• [Requirements] Write out the lines of the dataset excerpt below exactly as they stand, from the line containing "Task: Select PM in the time picker" through the line containing "Add a row after", both included.
## Begin Items
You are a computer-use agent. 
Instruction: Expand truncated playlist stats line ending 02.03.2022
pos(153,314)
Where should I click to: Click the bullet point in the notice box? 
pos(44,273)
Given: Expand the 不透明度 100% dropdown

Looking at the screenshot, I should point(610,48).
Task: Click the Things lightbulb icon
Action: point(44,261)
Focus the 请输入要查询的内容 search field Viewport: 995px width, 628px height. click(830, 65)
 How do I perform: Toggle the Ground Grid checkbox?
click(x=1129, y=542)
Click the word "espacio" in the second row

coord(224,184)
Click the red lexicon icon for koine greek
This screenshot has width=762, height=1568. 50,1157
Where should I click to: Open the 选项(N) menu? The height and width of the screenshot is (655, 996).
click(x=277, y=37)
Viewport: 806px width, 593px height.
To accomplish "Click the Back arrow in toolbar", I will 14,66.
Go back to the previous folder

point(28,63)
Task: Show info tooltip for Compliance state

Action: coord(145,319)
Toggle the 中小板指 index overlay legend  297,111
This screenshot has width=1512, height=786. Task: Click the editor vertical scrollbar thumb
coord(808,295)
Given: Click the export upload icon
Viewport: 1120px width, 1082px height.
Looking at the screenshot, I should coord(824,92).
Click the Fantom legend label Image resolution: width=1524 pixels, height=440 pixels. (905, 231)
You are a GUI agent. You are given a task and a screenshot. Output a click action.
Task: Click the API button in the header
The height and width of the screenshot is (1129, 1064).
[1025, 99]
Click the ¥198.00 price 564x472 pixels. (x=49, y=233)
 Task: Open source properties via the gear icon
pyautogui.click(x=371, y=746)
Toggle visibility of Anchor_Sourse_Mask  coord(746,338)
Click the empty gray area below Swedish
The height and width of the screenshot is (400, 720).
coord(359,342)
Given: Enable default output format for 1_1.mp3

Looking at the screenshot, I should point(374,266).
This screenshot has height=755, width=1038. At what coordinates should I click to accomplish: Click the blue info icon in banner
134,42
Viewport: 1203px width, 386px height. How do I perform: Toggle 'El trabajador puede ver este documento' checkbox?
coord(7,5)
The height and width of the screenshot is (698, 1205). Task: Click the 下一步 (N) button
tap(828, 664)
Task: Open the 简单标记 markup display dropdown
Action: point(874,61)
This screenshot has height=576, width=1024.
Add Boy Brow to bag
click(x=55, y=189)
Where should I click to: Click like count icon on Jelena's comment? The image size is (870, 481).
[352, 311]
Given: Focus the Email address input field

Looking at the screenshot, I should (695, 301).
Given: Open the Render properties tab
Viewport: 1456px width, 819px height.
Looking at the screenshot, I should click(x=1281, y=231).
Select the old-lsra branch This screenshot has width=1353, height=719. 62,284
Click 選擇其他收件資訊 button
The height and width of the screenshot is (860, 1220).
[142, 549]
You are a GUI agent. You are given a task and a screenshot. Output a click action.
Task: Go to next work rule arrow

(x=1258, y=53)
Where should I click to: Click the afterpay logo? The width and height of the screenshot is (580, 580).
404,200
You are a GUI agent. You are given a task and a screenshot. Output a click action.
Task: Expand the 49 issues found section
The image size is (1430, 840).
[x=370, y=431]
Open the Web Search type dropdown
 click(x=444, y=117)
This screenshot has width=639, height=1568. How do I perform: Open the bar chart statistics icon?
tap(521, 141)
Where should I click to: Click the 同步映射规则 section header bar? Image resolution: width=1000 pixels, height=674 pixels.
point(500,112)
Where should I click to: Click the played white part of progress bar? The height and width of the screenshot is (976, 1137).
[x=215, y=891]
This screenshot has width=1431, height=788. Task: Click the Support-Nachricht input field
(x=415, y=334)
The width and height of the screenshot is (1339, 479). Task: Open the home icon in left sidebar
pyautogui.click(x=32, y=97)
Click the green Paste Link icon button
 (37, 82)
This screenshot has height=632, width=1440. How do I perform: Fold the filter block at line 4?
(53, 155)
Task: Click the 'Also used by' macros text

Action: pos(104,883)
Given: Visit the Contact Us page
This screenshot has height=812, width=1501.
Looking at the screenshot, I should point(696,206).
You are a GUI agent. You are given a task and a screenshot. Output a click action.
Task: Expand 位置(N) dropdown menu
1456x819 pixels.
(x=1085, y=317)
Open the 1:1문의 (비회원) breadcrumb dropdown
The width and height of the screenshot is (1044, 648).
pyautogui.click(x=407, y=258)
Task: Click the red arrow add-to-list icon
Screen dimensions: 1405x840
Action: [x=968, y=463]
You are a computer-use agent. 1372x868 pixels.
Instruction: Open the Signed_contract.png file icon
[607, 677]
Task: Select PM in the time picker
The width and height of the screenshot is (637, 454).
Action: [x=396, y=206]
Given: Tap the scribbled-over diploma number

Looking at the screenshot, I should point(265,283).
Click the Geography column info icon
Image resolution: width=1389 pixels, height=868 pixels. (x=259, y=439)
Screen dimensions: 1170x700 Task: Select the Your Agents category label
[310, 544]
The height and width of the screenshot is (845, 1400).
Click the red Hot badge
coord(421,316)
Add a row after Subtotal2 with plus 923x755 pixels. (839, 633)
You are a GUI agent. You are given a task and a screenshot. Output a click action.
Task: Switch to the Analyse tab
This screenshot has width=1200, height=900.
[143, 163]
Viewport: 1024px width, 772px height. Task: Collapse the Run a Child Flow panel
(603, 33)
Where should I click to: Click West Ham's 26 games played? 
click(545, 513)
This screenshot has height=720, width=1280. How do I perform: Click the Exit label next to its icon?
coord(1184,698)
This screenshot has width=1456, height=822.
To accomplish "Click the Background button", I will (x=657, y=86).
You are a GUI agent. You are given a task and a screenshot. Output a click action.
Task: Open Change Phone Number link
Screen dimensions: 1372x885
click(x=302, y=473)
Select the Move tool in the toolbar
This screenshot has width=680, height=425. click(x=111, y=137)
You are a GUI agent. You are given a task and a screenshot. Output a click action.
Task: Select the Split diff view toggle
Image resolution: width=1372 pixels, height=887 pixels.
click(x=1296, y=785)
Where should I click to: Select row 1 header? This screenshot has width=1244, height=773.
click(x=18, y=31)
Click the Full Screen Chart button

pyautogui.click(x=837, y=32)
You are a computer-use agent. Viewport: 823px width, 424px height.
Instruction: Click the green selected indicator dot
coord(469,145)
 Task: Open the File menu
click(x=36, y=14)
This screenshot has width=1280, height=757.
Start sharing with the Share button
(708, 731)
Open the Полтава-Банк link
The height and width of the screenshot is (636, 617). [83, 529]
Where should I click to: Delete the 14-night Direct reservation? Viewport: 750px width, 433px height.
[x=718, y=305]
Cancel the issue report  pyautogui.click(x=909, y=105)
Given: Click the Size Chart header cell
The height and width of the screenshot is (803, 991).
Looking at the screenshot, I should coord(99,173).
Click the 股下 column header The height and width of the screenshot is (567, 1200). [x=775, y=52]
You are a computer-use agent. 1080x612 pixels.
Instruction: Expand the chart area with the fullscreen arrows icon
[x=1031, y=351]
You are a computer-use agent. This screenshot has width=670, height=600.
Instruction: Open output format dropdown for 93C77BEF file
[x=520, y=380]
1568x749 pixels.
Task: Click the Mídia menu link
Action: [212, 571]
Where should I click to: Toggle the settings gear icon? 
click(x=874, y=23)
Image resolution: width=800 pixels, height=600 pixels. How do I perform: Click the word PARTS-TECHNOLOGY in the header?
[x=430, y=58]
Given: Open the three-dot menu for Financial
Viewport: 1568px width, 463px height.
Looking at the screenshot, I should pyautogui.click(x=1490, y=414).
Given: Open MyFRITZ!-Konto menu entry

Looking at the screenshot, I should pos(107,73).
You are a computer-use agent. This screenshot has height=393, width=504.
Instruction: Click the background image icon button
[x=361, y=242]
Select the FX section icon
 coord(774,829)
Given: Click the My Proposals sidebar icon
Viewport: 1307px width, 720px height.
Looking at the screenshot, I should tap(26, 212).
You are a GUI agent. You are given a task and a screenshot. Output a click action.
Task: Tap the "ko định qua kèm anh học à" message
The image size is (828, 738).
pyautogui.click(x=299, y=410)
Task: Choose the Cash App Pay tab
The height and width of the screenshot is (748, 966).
## End Items
• [Output for this exercise]
Task: Select PM in the time picker
The width and height of the screenshot is (637, 454).
Action: [x=396, y=206]
Given: Tap the scribbled-over diploma number

Looking at the screenshot, I should point(265,283).
Click the Geography column info icon
Image resolution: width=1389 pixels, height=868 pixels. (x=259, y=439)
Screen dimensions: 1170x700 Task: Select the Your Agents category label
[310, 544]
The height and width of the screenshot is (845, 1400).
Click the red Hot badge
coord(421,316)
Add a row after Subtotal2 with plus 923x755 pixels. (839, 633)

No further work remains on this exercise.